OTHER VOICES
The U.S. Senate Intelligence Committee’s bipartisan report on the deadly attack in Benghazi makes it clear that the deaths of U.S. Ambassador Christopher Stevens and three other Americans at the diplomatic mission were entirely preventable.
It is a nuanced report, which makes it credible. Criticism of the State Department, then under Hillary Clinton, is blistering. But the committee also blamed the Pentagon, the CIA and other agencies.
“The attacks were preventable, based on extensive intelligence reporting on the terrorist activity in Libya — to include prior threats and attacks against Western targets — and given the known security shortfalls at the U.S. Mission,” it said.
There were multiple warnings and ample evidence of escalating threats to Westerners in the area.
The report faults the CIA for not informing the U.S. military command about an annex it was operating in Benghazi. It found the Pentagon was ill-prepared to defend the compound. And for the first time, Stevens himself was identified as contributing to the failure.
The Defense Department offered increased military protection several times in the months before the Sept. 11, 2012, attack, but Stevens declined. Officials on the ground have to be part of these decisions, but intelligence reports and other warning signs should have trumped the ambassador’s instincts.
The report does little to address charges that the Obama administration misled the public about the attacks because the presidential election was imminent. It did question why intelligence officials took six days to acknowledge that “there were no demonstrations or protests” at the diplomatic compound “before the attacks,” as they had previously reported.
But the committee found no evidence of an al-Qaida plot, as some Republicans persist in theorizing.
The bipartisan conclusion instead was similar to that of a New York Times investigation published several weeks ago. Both said the attack appeared to be opportunistic rather than planned, and it involved numerous terrorist cells and militias. Demonstrations earlier at the U.S. Embassy in Cairo over an anti-Islamic video may have lit the spark.
In a footnote, the committee said it encountered a great deal of resistance from federal agencies to this investigation — especially from the State Department. We hope it backfired. The force of the committee’s blame was not blunted.
The State Department on Wednesday issued an update on improving security at overseas posts.

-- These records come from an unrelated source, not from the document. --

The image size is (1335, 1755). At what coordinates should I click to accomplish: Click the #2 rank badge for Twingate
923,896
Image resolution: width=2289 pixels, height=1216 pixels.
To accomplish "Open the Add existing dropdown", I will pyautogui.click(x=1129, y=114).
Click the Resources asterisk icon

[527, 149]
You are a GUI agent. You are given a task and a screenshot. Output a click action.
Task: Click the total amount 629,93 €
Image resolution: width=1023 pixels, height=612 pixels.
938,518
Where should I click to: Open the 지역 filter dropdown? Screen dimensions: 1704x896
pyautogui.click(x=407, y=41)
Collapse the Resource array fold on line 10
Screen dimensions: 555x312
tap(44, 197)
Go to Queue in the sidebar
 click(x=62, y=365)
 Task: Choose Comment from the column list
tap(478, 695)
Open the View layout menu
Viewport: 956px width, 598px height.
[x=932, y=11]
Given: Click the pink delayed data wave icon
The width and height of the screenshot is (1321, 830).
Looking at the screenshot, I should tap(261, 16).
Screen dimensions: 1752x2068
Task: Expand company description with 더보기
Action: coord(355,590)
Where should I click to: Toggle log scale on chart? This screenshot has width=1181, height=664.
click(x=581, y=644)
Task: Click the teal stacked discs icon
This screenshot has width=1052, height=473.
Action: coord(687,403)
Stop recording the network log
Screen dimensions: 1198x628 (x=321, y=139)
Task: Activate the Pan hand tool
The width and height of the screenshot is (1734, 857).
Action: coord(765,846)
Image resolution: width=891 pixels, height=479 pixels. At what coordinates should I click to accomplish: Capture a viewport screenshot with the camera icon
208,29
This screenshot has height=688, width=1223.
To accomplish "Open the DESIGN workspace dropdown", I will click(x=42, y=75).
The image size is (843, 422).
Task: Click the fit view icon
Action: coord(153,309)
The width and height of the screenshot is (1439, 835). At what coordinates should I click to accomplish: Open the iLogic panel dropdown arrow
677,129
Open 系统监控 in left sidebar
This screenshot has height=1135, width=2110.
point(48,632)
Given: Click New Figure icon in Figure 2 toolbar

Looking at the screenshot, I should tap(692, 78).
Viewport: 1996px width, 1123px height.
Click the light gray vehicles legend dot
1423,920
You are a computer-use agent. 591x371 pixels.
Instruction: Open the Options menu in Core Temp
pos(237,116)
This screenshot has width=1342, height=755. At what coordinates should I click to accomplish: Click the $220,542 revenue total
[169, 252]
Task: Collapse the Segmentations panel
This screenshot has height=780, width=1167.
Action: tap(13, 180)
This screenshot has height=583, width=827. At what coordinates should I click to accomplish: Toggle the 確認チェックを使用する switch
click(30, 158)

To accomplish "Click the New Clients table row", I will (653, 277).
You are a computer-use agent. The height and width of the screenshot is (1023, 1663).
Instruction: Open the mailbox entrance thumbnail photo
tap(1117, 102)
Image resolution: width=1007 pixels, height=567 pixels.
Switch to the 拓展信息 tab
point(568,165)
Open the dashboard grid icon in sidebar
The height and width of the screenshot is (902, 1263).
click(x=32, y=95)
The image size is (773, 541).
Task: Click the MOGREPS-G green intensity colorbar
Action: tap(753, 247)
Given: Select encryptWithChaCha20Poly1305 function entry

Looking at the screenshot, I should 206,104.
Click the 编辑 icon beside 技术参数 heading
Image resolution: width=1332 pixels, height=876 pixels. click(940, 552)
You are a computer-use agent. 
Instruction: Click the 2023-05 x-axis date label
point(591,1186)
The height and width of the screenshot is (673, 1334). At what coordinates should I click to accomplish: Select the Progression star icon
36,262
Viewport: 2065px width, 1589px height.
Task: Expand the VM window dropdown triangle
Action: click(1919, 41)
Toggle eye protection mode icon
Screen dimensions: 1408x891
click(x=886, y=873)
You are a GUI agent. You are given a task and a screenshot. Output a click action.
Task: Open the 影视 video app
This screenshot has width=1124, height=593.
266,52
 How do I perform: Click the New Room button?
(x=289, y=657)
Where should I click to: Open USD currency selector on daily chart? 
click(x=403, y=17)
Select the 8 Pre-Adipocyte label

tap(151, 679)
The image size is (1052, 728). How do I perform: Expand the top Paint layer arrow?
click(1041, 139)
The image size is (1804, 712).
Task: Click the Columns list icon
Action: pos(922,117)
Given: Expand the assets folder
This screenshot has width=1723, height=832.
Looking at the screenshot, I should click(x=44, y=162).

The diplomatic service always carries risk, but Americans who choose to serve their country in this way deserve all the protection they reasonably can be given. This nation failed Stevens and his colleagues. We hope the unredacted version of this report both points to people who should be held responsible and provides a blueprint for real protection.
This tragedy can be a template for how not to run a mission in a hostile land of deteriorating stability.